On Tue, Aug 30, 2016 at 01:41:59PM +0200, Lars Schneider wrote:

> >> +	git checkout -- test test.t test.i &&
> >> +
> >> +	mkdir generated-test-data &&
> >> +	for i in $(test_seq 1 $T0021_LARGE_FILE_SIZE)
> >> +	do
> >> +		RANDOM_STRING="$(test-genrandom end $i | tr -dc "A-Za-z0-9" )"
> >> +		ROT_RANDOM_STRING="$(echo $RANDOM_STRING | ./rot13.sh )"
> > 
> > In earlier iteration of loop with lower $i, what guarantees that
> > some bytes survive "tr -dc"?
> 
> Nothing really, good catch! The seed "end" produces as first character always a 
> "S" which would survive "tr -dc". However, that is clunky. I will always set "1"
> as first character in $RANDOM_STRING to mitigate the problem.

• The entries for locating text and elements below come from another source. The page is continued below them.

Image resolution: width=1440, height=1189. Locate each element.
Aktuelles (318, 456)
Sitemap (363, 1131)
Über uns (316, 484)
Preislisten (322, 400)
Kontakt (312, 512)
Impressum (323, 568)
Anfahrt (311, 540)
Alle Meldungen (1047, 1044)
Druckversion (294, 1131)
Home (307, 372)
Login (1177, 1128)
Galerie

It seems odd that you would generate a larger set of random bytes and
then throw most of them away (about 1 in 5, on average). So you don't
actually know how long your inputs are, and you're wasting time
generating bytes which are discarded.

The goal looks like it is just to clean up the string to only-ASCII
characters. Perhaps converting to to base64 or hex would be conceptually
simpler? Like:

  test-genrandom ... |
  perl -pe 's/./hex(ord($&))/sge'

> > I do not quite get the point of this complexity.  You are using
> > exactly the same seed "end" every time, so in the first round you
> > have 1M of SP, letter '1', letter 'S' (from the genrandom), then
> > in the second round you have 1M of SP, letter '1', letter 'S' and
> > letter 'p' (the last two from the genrandom), and go on.  Is it
> > significant for the purpose of your test that the cruft inserted
> > between the repetition of 1M of SP gets longer by one byte but they
> > all share the same prefix (e.g. "1S", "1Sp", "1SpZ", "1SpZT",
> > ... are what you insert between a large run of spaces)?
> 
> The pktline packets have a constant size. If the cruft between 1M of SP 
> has a constant size as well then the generated packets for the test data
> would repeat themselves. That's why I increased the length after every 1M
> of SP.
> 
> However, I realized that this test complexity is not necessary. I'll
> simplify it in the next round.

I was also confused by this, and wondered if other patterns (perhaps
using a single longer genrandom) might be applicable. Simplification (or
explanation in comments about what properties the content _needs_ to
have) would be welcome. :)

-Peff